Speaking of the puppets, it takes seemingly forever before they finally are given a chance to shine.  These sequences taken on their own merits, aren’t bad.  The Leech Woman pukes into a guy’s sushi, Tunneller drills into a dude’s skull, and the new Ninja puppet kills people using Ninja stars.  However, there really needed to be more sequences of this caliber for Axis of Evil to have been successful.

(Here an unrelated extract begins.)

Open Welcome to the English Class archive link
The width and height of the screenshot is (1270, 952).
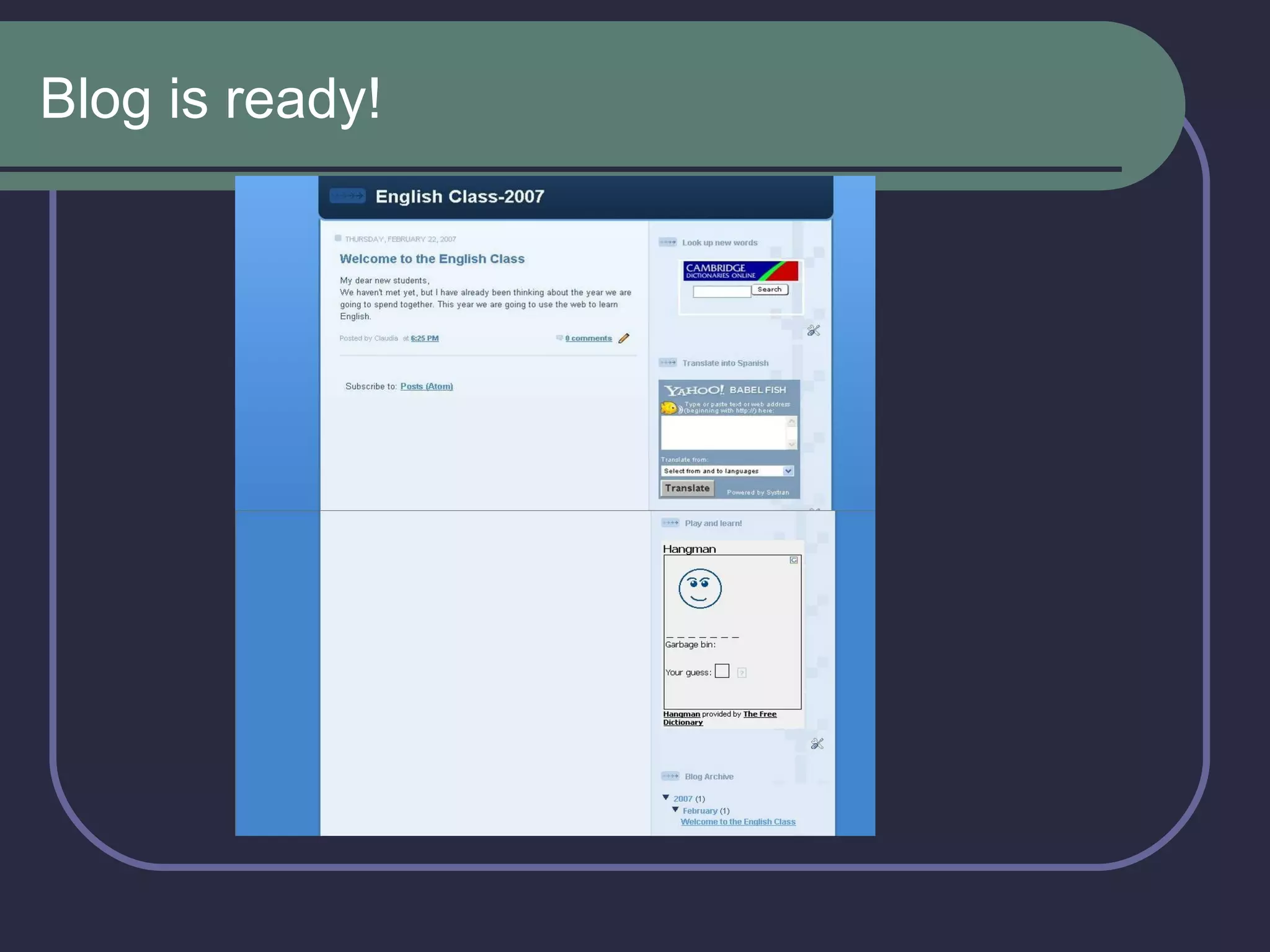(738, 822)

The addition of a Japanese “Dragon Lady” villain (who is hiding out in Chinatown because “Americans can’t tell the difference between Chinese and Japanese”) gives this entry a slightly different flavor.  It’s certainly one of the better-looking Puppet Master movies as DeCoteau achieves a decent amount of period detail on a meager budget.  (We also get at least one funny, if inexplicable L.A. Confidential reference.)  Too bad the ending (which leaves the door wide open for yet another sequel) is so abrupt and unsatisfying.